Siegel joined NPR in December 1976 as a newscaster and became an editor the following year. In 1979, Siegel became NPR's first staffer based overseas when he was chosen to open NPR's London bureau, where he worked as senior editor until 1983. After London, Siegel served for four years as director of the News and Information Department, overseeing production of NPR's newsmagazines All Things Considered and Morning Edition, as well as special events and other news programming. During his tenure, NPR launched its popular Saturday and Sunday newsmagazine Weekend Edition.

Before coming to NPR, Siegel worked for WRVR Radio in New York City as a reporter, host and news director.
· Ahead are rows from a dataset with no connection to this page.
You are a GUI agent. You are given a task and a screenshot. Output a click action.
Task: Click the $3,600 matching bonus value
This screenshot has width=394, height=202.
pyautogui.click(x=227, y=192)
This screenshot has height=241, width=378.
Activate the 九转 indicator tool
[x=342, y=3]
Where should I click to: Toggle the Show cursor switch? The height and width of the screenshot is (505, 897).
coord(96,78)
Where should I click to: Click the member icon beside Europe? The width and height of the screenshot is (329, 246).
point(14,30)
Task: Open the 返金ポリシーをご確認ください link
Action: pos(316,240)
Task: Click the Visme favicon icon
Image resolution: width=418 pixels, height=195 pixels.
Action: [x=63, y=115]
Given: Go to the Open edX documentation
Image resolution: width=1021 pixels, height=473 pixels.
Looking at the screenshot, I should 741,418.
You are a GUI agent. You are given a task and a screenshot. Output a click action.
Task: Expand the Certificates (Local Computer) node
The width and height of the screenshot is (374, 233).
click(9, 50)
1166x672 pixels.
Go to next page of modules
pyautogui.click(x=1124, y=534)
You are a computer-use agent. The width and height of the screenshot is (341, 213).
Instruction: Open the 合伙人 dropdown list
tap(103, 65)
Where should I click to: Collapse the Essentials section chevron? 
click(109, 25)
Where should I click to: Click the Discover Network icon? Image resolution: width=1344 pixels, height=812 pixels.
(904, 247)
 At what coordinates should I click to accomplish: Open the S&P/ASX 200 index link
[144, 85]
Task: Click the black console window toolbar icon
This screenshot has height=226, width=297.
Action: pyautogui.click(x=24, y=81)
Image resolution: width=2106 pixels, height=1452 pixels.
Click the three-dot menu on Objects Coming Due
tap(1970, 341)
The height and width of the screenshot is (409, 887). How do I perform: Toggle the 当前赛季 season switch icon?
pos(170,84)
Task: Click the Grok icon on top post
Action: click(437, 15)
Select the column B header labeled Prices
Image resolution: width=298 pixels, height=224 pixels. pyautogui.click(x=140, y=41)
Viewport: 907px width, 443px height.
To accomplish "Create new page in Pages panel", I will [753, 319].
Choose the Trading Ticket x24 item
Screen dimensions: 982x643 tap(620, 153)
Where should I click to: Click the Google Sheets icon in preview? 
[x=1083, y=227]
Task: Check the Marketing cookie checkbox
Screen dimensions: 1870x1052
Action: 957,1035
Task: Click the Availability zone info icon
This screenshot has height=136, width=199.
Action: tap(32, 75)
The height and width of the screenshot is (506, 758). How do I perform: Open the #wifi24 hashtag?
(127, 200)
He was part of the WRVR team honored with an Armstrong Award for the series, "Rockefeller's Drug Law." Prior to WRVR, he was morning news reporter and telephone talk show host for WGLI Radio in Babylon, New York.

A graduate of New York's Stuyvesant High School and Columbia University, Siegel began his career in radio at Columbia's radio station, WKCR-FM. As a student he anchored coverage of the 1968 Columbia demonstrations and contributed to the work that earned the station an award from the Writers Guild of America East.

Siegel is the editor of The NPR Interviews 1994, The NPR Interviews 1995 and The NPR Interviews 1996, compilations of NPR's most popular radio conversations from each year.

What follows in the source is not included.